De manière générale, nous félicitons également la volonté de doter l’industrie d’une politique sur les données «ouvertes». Bien illustré par M. Croteau, sous-ministre du ministère du Tourisme, ce dernier mentionnait : «Nous ne pouvons plus nous permettre de nous jalouser entre nous, de ne pas partager les données stratégiques de nos études respectives. Car pendant que nous nous rivalisons les uns les autres, 500 destinations dans le monde mangent notre lunch». À l’ère des réseaux et des technologies, cette orientation politique pourrait bien être la pierre angulaire de l’industrie de demain.

Y-a-t-il des oubliés ou des écueils à entrevoir ?

Tenue sous le thème «Appuyer les entreprises, enrichir les régions», on annonçait déjà les couleurs. Le processus de révision a d’ailleurs été applaudi pour avoir inclus de longue date les acteurs de l’industrie. À l’ère de la participation citoyenne, c’est certainement un pas dans la bonne direction. La révision est dite «faite par les entrepreneurs pour les entrepreneurs». C’est bien. Mais quels acteurs sont alors laissés de côté ? Est-ce que l’intérêt public dont doit s’occuper le gouvernement, rime nécessairement avec l’intérêt sectoriel (Sarrasin et Breton, 2014 : 80)? Comme l’a d’ailleurs questionné une diplômée de la maîtrise en tourisme de l’UQAM, Fatima El Gharbaoui : «Où se trouvent les acteurs politiques des niveaux locaux (par exemple les MRC) ?». Avec les abolitions récentes des CLD qui occupaient souvent une place privilégiée dans l’accompagnement des acteurs touristiques en région, et la centralisation de la promotion de la destination nationale, on peut en effet se le demander. Espérons que les déroulements futurs leur feront une belle place, parce que comme le rappelait Mme El Gharbaoui, dans le cas de plusieurs régions, l’échec ne peut effectivement pas être envisagé.

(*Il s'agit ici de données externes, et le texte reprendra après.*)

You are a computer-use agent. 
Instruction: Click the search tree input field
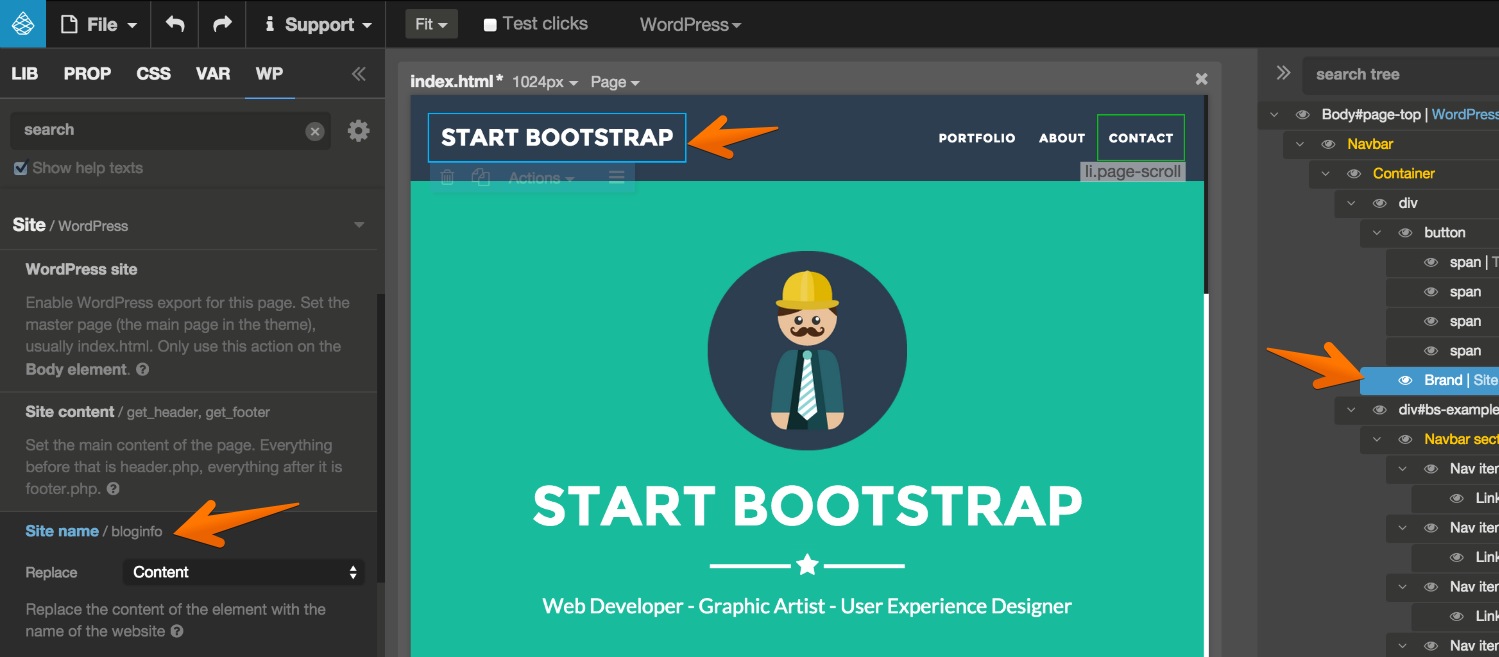[1400, 74]
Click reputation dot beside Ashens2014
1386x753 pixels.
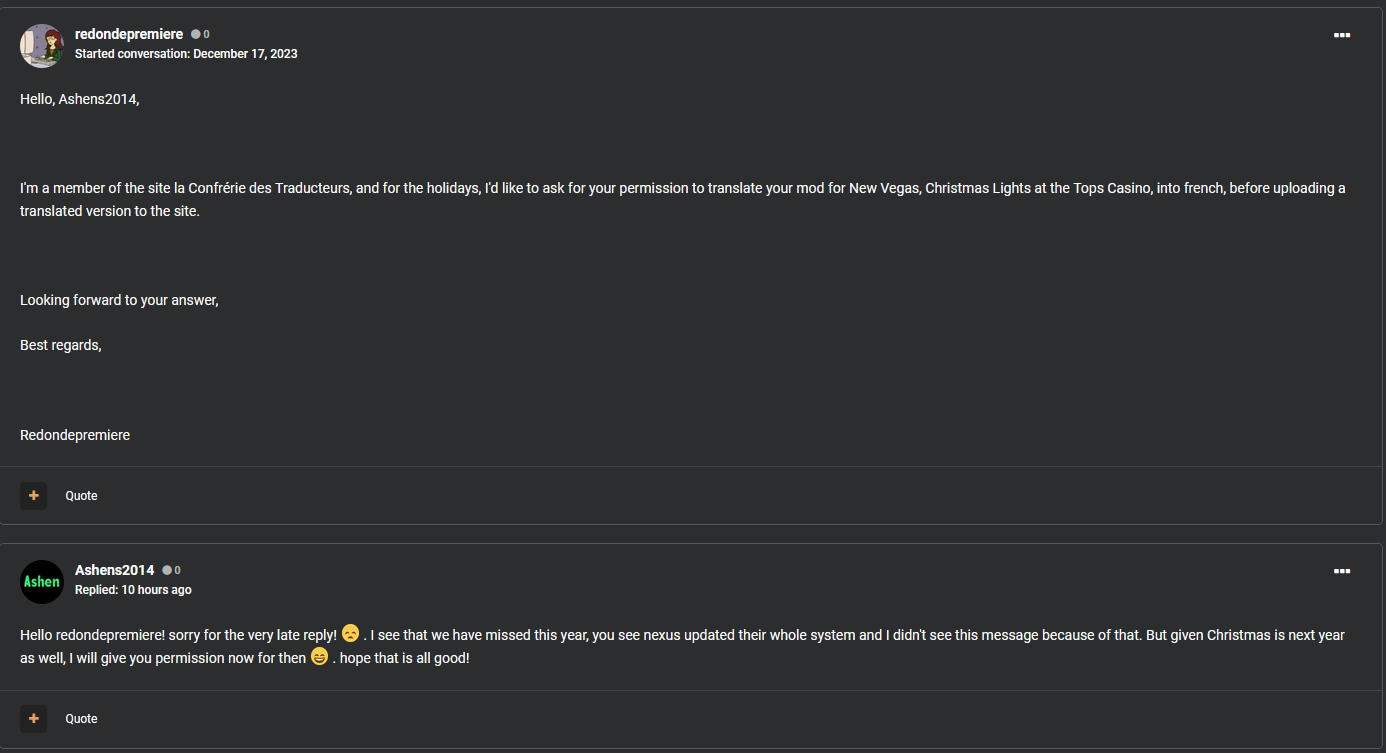pos(167,570)
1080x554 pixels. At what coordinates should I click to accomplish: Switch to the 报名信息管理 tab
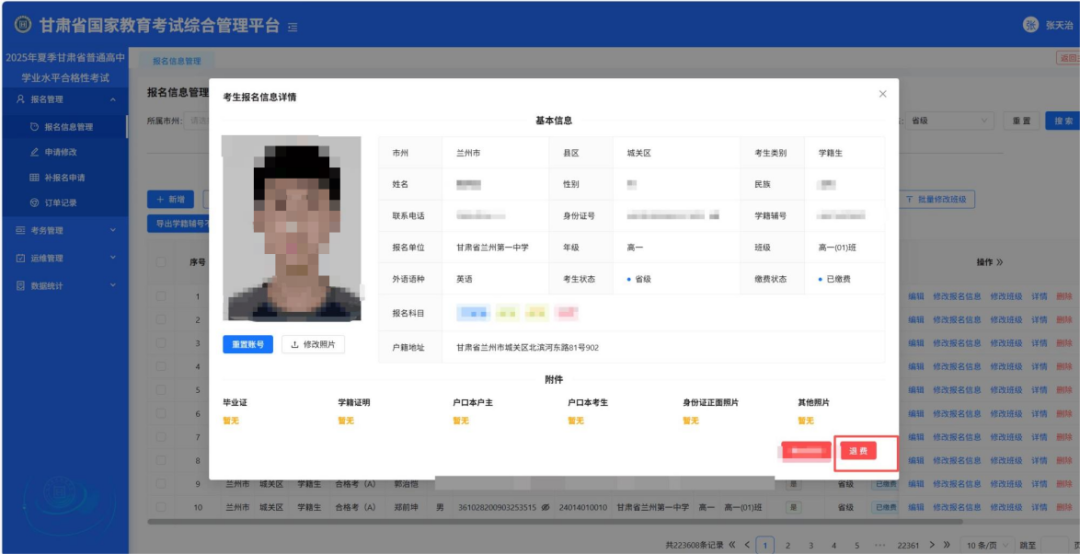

Du point de vue de la gestion du changement, on notera également une légère bévue au niveau de l’harmonisation de la taxe d’hébergement. En effet, si dans les plans ministériels l’harmonisation devrait être effective au 1er avril 2015, certains propriétaires hôteliers n’auront pas manqué de souligner que des ententes sont en cours avec des tours opérateurs (parfois jusqu’en 2017). Affectant ainsi leurs marges de revenus, on peut comprendre qu’un délai de transition aurait facilité l’adoption de ce changement.

Quelles sont les meilleures opportunités pour les jeunes des mesures découlant du projet ?

Selon un point de vue étudiant, une des mesures les plus prometteuses est reliée à la connaissance et la recherche. Tel que mentionné précédemment, M. Croteau, sous-ministre du ministère du Tourisme, a rappelé qu’on estime une somme de 10 millions de dollars consacrée annuellement à la recherche et aux études sur le tourisme par les différentes organisations. Le ministère est appelé à devenir le détenteur et la plaque tournante de toute cette information. Il aura semble-t-il la mission de les partager avec les entreprises, les associations et autres acteurs. C’est encourageant pour le développement d’un tourisme basé sur des connaissances scientifiques et stratégiques. Et peut-être l’opportunité pour la relève de prendre part à des projets de recherche stimulants !

D’un point de vue technique, notons également que l’Alliance n’étant pas assujettie à la loi sur les fonctionnaires d’État, ceux dotés d’un diplôme de 2e ou 3e cycle universitaire auront à priori la possibilité de postuler sans être écartés du concours. En effet, ces dernières années, les changements politiques au sein du ministère auront fait qu’une formation de 1er cycle en tourisme était priorisée à un candidat ayant cette spécialisation à un niveau de maîtrise ou de doctorat. De bonnes nouvelles pour ceux et celles qui ont le désir de poursuivre des études aux cycles supérieurs !


Par Isabelle Falardeau
Étudiante au doctorat en sciences géographiques– Université Laval

Et Simon Trépanier
Entrepreneur


SOURCES
Sarrasin, Bruno et Breton, Marie-Ève, 2014. «Pouvoir et tourisme. La contribution de la science politique à l’analyse du phénomène touristique», p. 71-85, dans Épistémologie des études touristiques, sous la direction de Lucie K. Morissette, Bruno Sarrasin et Guillaume Éthier, Presses de l’Université du Québec, 231 p.

TourismExpress, Mardi 27 octobre, une journée qui passera à l’histoire, 30 octobre 2015.